What you need to do: Return the entries below exactly as written.

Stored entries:

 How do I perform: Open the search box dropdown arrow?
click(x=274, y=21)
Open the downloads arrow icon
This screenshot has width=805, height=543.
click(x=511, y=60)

Output for this exercise:
 How do I perform: Open the search box dropdown arrow?
click(x=274, y=21)
Open the downloads arrow icon
This screenshot has width=805, height=543.
click(x=511, y=60)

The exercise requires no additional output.